3人目はすぐに授かり、生まれそうになる直前にタイムトラベルをして、父といつもの卓球場面に戻ります。

父に孫がもう1人増えることを伝えます。もう過去に戻ってこれなく、これが父と会える最後の時間でした。最後に何かしたいことを聞くと、「海辺の散歩」と答えた父と一緒にタイムトラベルをします。

まだティムが幼い頃に戻り、海辺を歩き、石投げをして過ごします。

それからティムたちは、父の死を受け入れ、妹には赤ちゃんが生まれ、穏やかな日々を送りました。ティムは、タイムトラベルの最後の秘訣を悟ります。それは1日だって過去に戻らないことでした。

“この日を楽しむために自分は未来から来て”
“最後だと思って今日を生きている”
“僕たちは一緒に人生をタイムトラベルしてる”
“今を精一杯 生きて”
“すばらしい日々を かみしめよう”

映画『アバウト・タイム 愛おしい時間について』感想と評価


(C)Universal Pictures

映画の冒頭は、主人公・ティムのモノローグで家族を紹介する場面からはじまります。風変りだけれど素敵な家族で幸せに満ち足りていることが、このオープニングだけで伝わってくるようです。

そして、映画のエンディングもまた、ティムのモノローグとBen Foldsのエンディング曲「The Luckiest」がかぶさり、曲のメッセージとともに胸に響いてきます。それは何気ない日常の“今”を楽しむために、自分の人生を生きるというシンプルで普遍的なメッセージを問いかけてくるのです。

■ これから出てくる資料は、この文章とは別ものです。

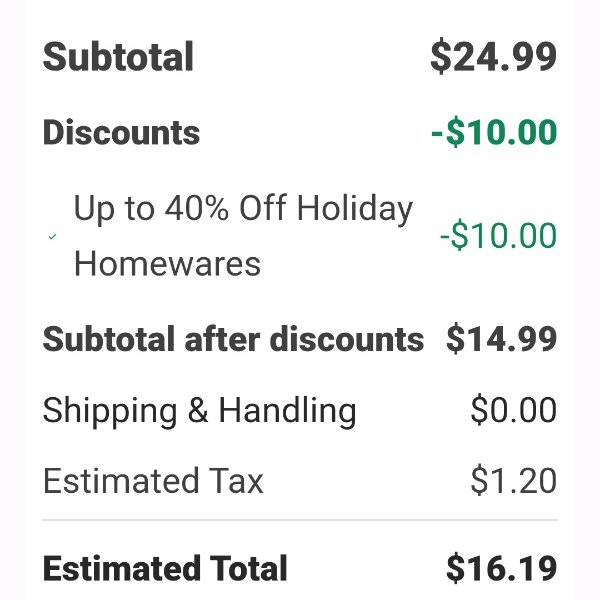Screen dimensions: 600x600
Task: Select the Estimated Total label
Action: 165,568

このメッセージに集約するために、映画の物語はティムという主人公の“欠けている”部分からはじまり、誰かを真剣に愛し、親になり、父を見送り…その中で自分の人生を愛するものにしていく様をとても丁寧にかつ、ラブコメという楽しみにも溢れながら奥深く描き出していきます。

恋に落ちるまでをラブコメを交えて描く

まずは自分に自信を持てなく、それ故に恋愛に対しても積極的になれずにいるティムが、タイムトラベルという能力を手にしたことで、そのパワーを駆使して恋に挑みます。

ご都合主義だけどコミカルかつドラマチックなラブコメという要素を織り交ぜて、恋に落ちどう結ばれたかを映画の序盤から中盤で描き出します。

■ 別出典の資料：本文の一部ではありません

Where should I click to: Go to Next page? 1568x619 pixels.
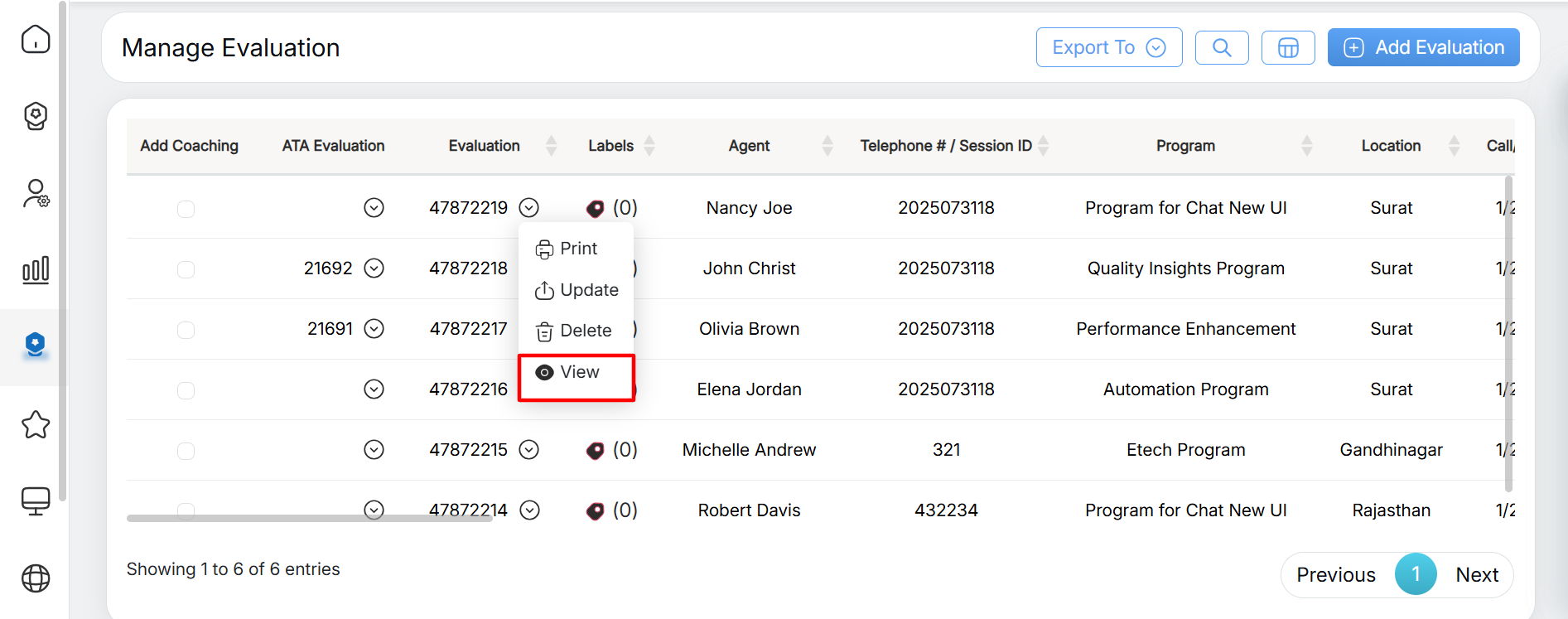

本作のタイムトラベルという能力は、天才的な発明や大がかりなタイムマシーンは必要なく、拳を握って暗いところに入り、戻りたい場面を念じさえすれば、パパっと時間を遡れるという気軽さ。その軽快なテンポでメアリーとの恋の行方を映し出します。

一方で、タイムトラベルで過去を変えてしまうことは、大きな危険をはらんでいることもメアリーとの出会いがなかったことになった出来事で提示され、いくらタイムトラベルという特殊なパワーがあっても、劇的に人生が思い通りに叶うわけではないのです。

だからこそ、時によこしまな考えでメアリーにアプローチするべく、何度も時間を遡ります。

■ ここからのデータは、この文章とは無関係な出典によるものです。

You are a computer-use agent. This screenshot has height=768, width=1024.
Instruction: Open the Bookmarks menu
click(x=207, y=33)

かえってそこにティムの純情さが垣間見れ、本当に恋をした時のなりふり構わなくなる様子がタイムトラベルというモチーフと作用して、ユーモアを効かせた感情豊かな主人公として共感を生みとても魅力的なのです。

そして、恋愛の時間経過を地下鉄で行き交うモンタージュによって映し出されるシーンがとても印象的です。

「How Long Will I Love You」の曲がライブで演奏をしている設定で流れ、この曲の間に恋愛の時間が切り取られ、ふたりで過ごす季節の移ろいを感じさせます。

楽しい恋愛の時間があっという間に過ぎ去る感覚を見事に映し出した場面です。

“今”というタイムトラベルへ


(C)Universal Pictures

ティムとメアリーの恋が実り、結婚した後は、家族の物語が丁寧に綴られていきます。

ティムの妹・キットカットが人生に行き詰まる出来事や父の余命宣告からの死といった日常に起こり得るシリアスなドラマをありありと映し出します。

ティムがキットカットの事故や立ち直らせるためにタイムトラベルをして問題を回避できたとしても、別の波乱を生むことを映画は再度示します。

タイムトラベルは未来には行けず、行けるのは自分の過去だけに戻れるというルールは、物事の本質に迫っていく要素にもなっているのです。

見せかけのディテールを変えることはできても、結局のところ、何かを変えるには本人の意思が必要で、どうしようもないことが起こり得るということ。

そうした時に自分には何ができて、何を受け入れようとするのかという当たり前でいて難しい問いに突き当ります。

また、ティムと父の絆が印象深く描かれ、家族との愛についてを際立たせます。

卓球をする場面では、卓球台を挟んで仲睦まじい様子を映し出します。余命幾ばくも無いことを明かす時は、ティムが「前にこの会話した?」と父がタイムトラベルを使ったことに気づきます。わずかな沈黙で何かが違うと分かってしまう間柄なのです。

それらの会話はどれも、ウィットに富んでいてシリアスな中にも笑いが含まれます。

そして、映画の終盤は父が教えてくれた幸せになる秘訣を実行し、何気ない日常がどんなに奇跡的で美しいものなのかと語りかけてきます。

たとえ時間を遡ることができなくても、わたしたちは常に人生を謳歌するために日々を何度も繰り返しています。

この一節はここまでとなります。